Die hiesige Gesetzgebung aus dem Jahr 1985 verstößt daher gegen internationale Konventionen. Dazu ist anzumerken, dass die Kinderrechtskonvention in Österreich keinen Gesetzescharakter hat – es gilt ein sogenannter Erfüllungsvorbehalt, das heißt, Gerichte und Behörden dürfen sich bei ihrer Arbeit nicht direkt auf die Konvention beziehen. Aber 2011 sind einige wenige Grundsätze aus der Konvention in ein Verfassungsgesetz gegossen worden.
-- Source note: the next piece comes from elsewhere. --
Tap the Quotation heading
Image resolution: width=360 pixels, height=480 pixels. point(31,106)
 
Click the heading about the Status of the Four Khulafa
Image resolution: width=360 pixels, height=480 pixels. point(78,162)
Und hier wird es spannend: Artikel 4 BVG über die Rechte von Kindern besagt: „Jedes Kind hat das Recht auf angemessene Beteiligung und Berücksichtigung seiner Meinung in allen das Kind betreffenden Angelegenheiten, in einer seinem Alter und seiner Entwicklung entsprechenden Weise.“

Man kann also argumentieren, dass das Gesetz für religiöse Erziehung dem Verfassungsgesetz entgegengestellte Bestimmungen enthält und verfassungswidrig wäre.
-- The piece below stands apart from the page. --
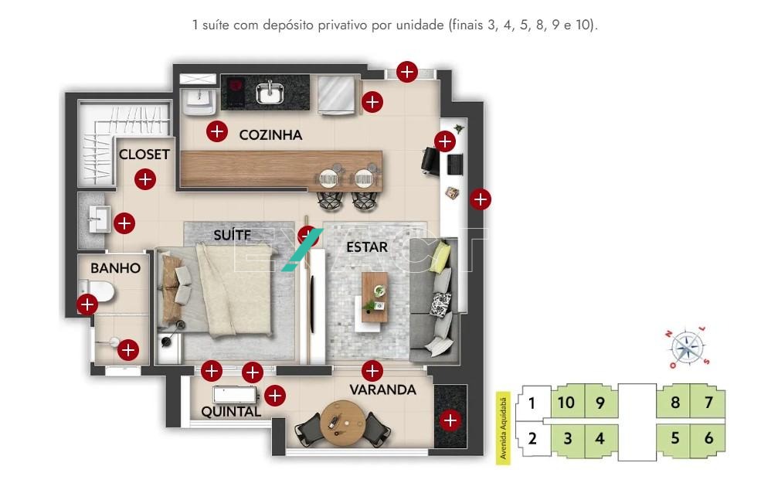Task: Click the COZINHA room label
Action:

Konflikte eher in der Jugend

In der Praxis kennt man im Jugendamt kaum Fälle mit unmündigen Kindern, bei denen religiöse Praktiken eine Rolle spielen. Präsenter ist das Thema bei den mündigen Jugendlichen: Wenn Weltansichten der alten und der jungen Generation clashen; sich die Jugendlichen von religiösen und sozialen Normen eingeschnürt führen. Hier ist die Rechtslage eine völlig andere: Die mündigen Jugendlichen haben ihre Recht auf Religionsfreiheit, sie dürfen außerdem auch andere Entscheidungen selbst treffen und müssen ihren Eltern nicht widerspruchslos gehorchen. Wünscht sich einE betroffeneR JugendlicheR, dass das Jugendamt Maßnahmen im Familienleben anordnet, so wird dem in der Regel entsprochen.

Glossar

  • Unmündig: Personen bis zum 14. Geburtstag
  • Mündig: Personen ab dem 14. Geburtstag
  • IGGiÖ:
  • Islamische Glaubensgemeinschaft in Österreich. Offizieller Dachverband aller Musliminnen und Muslime.
  • Verfassungsgesetz: Ein Gesetz, das Vorrang gegenüber allen anderen staatlichen Rechtsvorschriften hat. Der Verfassungsgerichtshof entscheidet darüber, ob niedrigerstufige Gesetze verfassungswidrig sind.